*MATERIAL FOR THIS TASK:*
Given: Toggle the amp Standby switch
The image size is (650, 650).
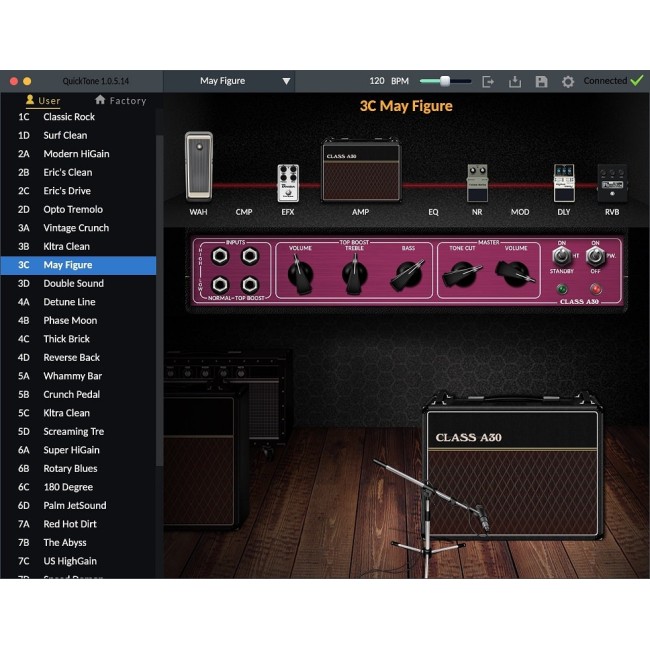Looking at the screenshot, I should click(561, 257).
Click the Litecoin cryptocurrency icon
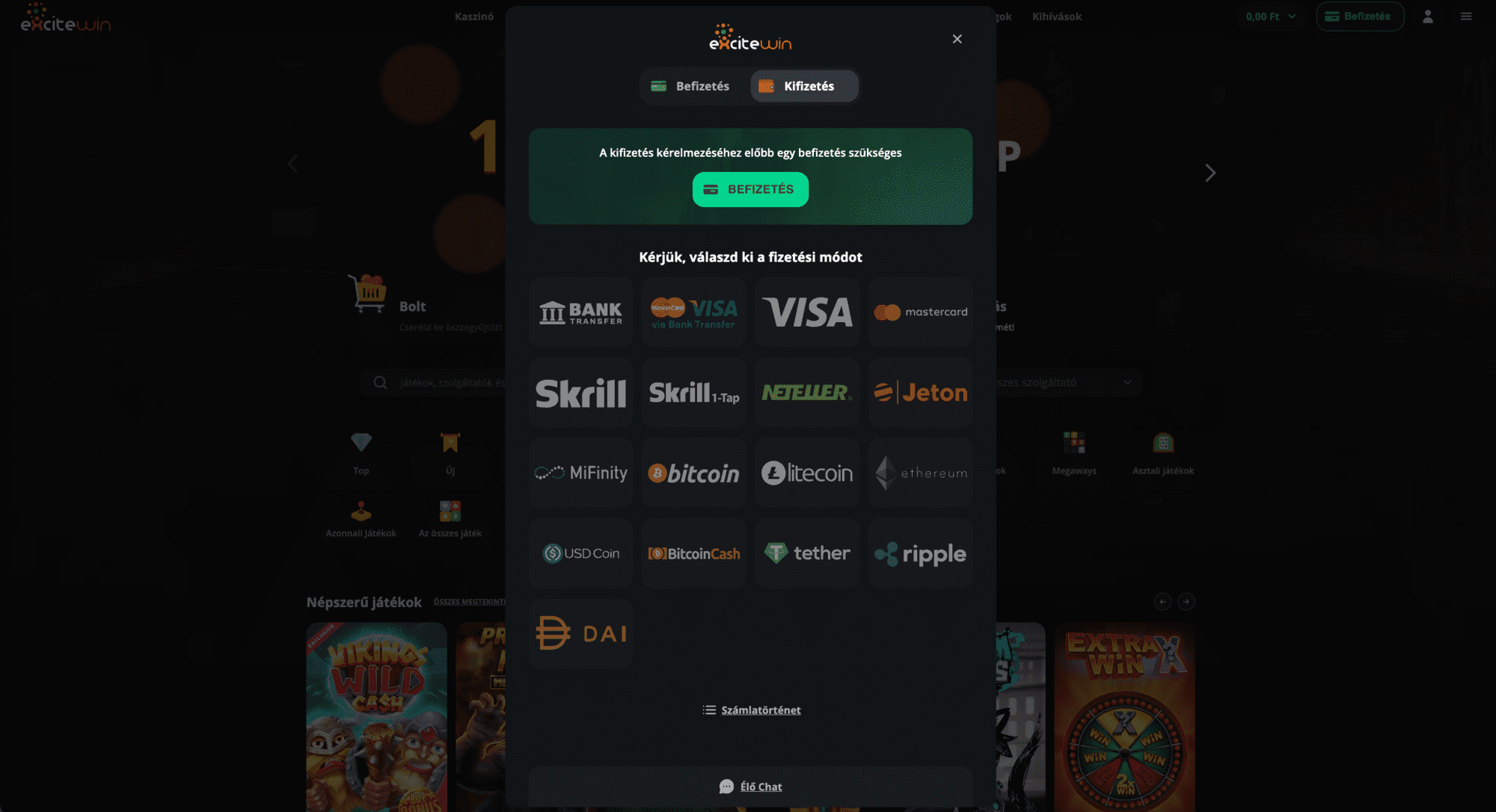 click(806, 472)
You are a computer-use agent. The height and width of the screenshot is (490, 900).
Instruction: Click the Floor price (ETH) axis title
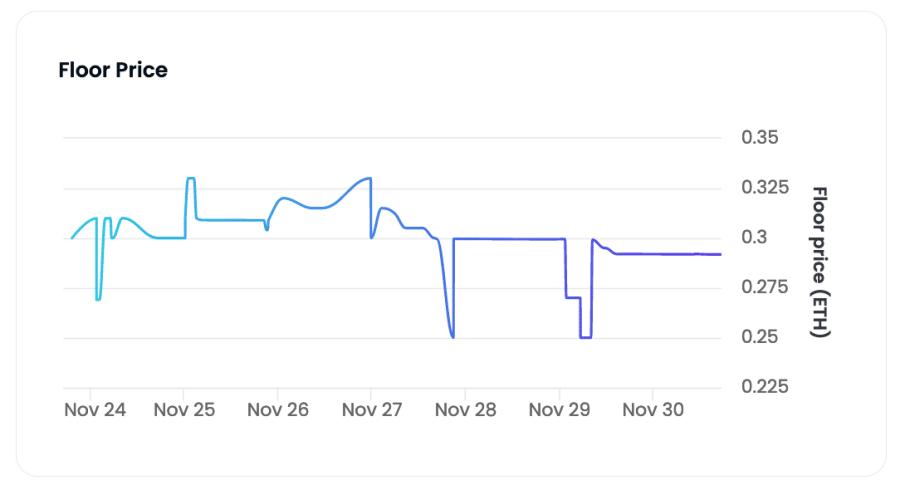coord(821,262)
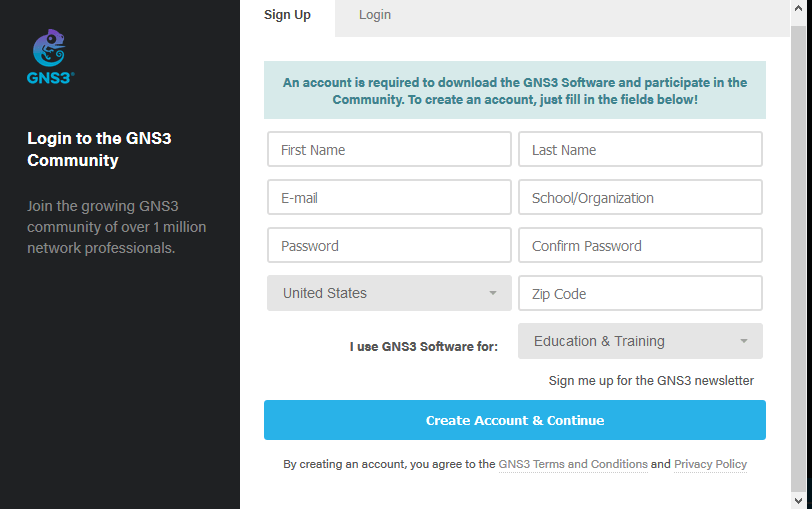This screenshot has height=509, width=812.
Task: Click into the E-mail field
Action: tap(389, 198)
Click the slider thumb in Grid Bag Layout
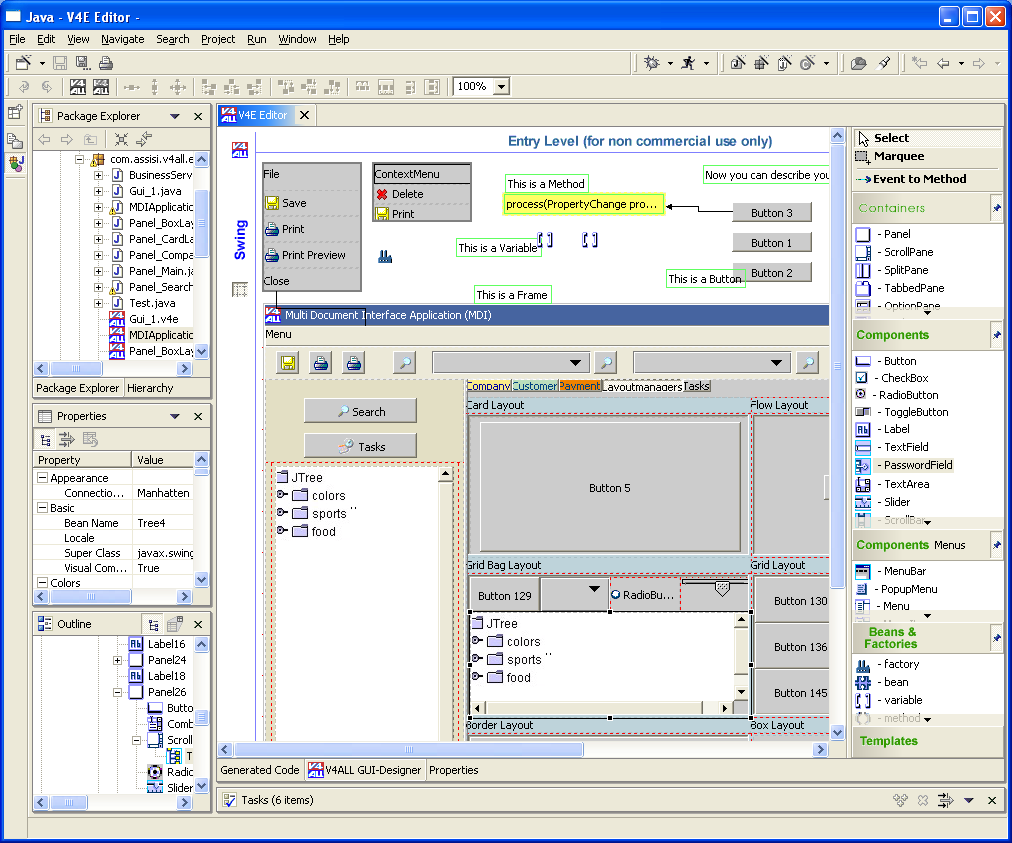This screenshot has height=843, width=1012. pyautogui.click(x=722, y=590)
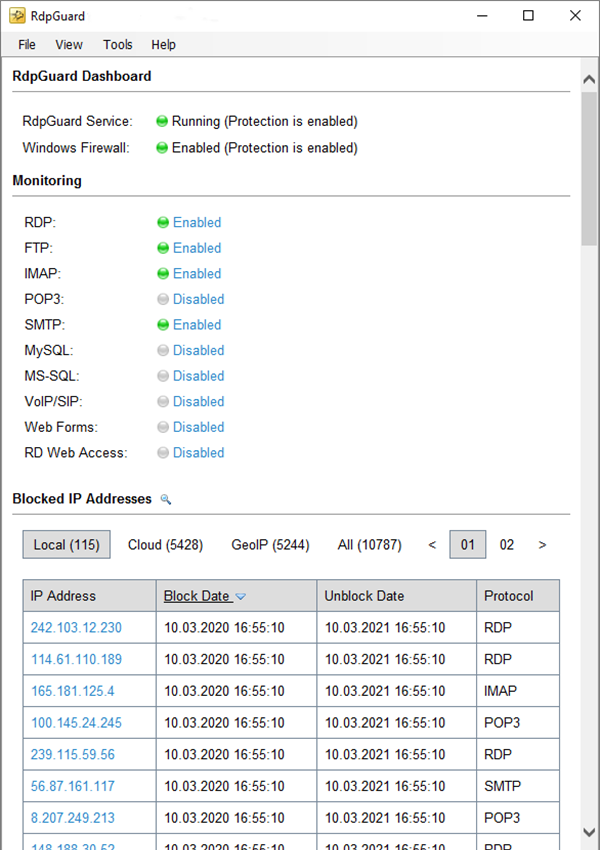Go to next page of blocked IPs

542,545
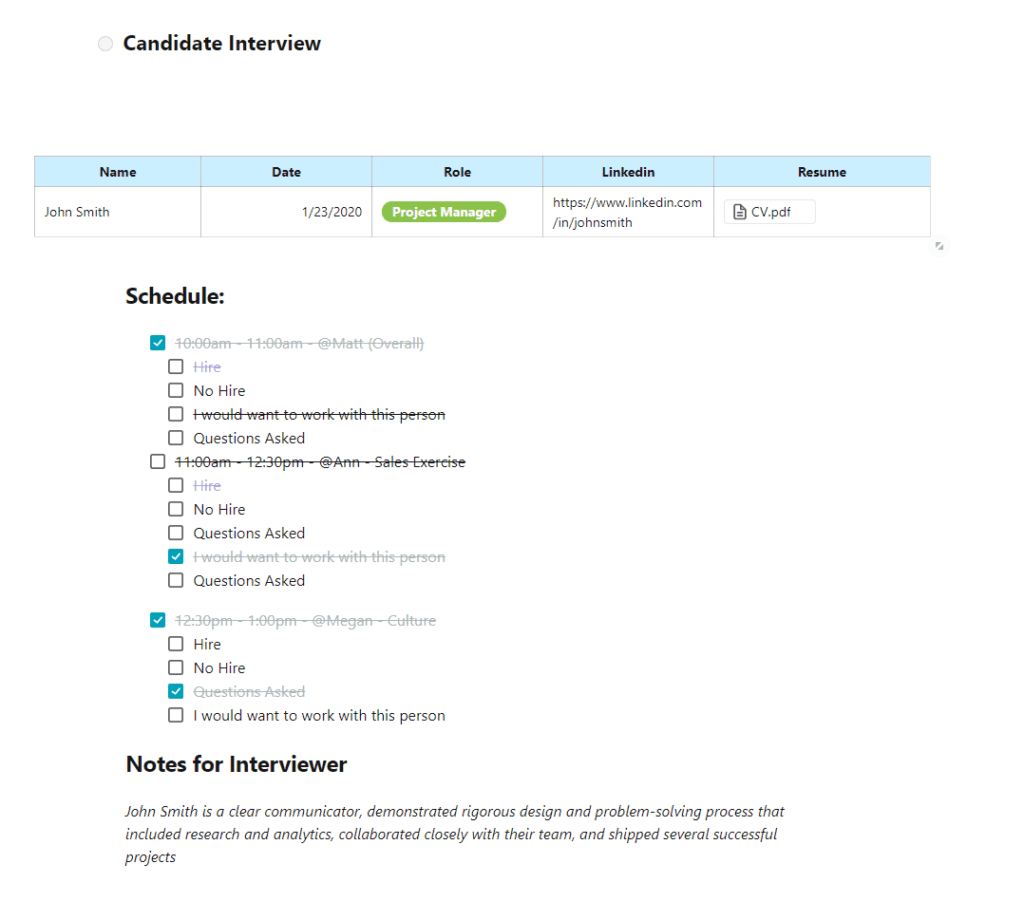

*EXERCISE DETAILS:* Return the entries exactly as given. Do not include pictures.

*COMPLETED EXERCISE:*
Given: Toggle the amp Standby switch
The image size is (650, 650).
Looking at the screenshot, I should click(561, 257).
Click the Litecoin cryptocurrency icon
 click(806, 472)
You are a computer-use agent. The height and width of the screenshot is (490, 900).
Instruction: Click the Floor price (ETH) axis title
coord(821,262)
This screenshot has height=509, width=812.
Task: Click into the E-mail field
Action: tap(389, 198)
Click the slider thumb in Grid Bag Layout
This screenshot has height=843, width=1012. pyautogui.click(x=722, y=590)
Go to next page of blocked IPs

542,545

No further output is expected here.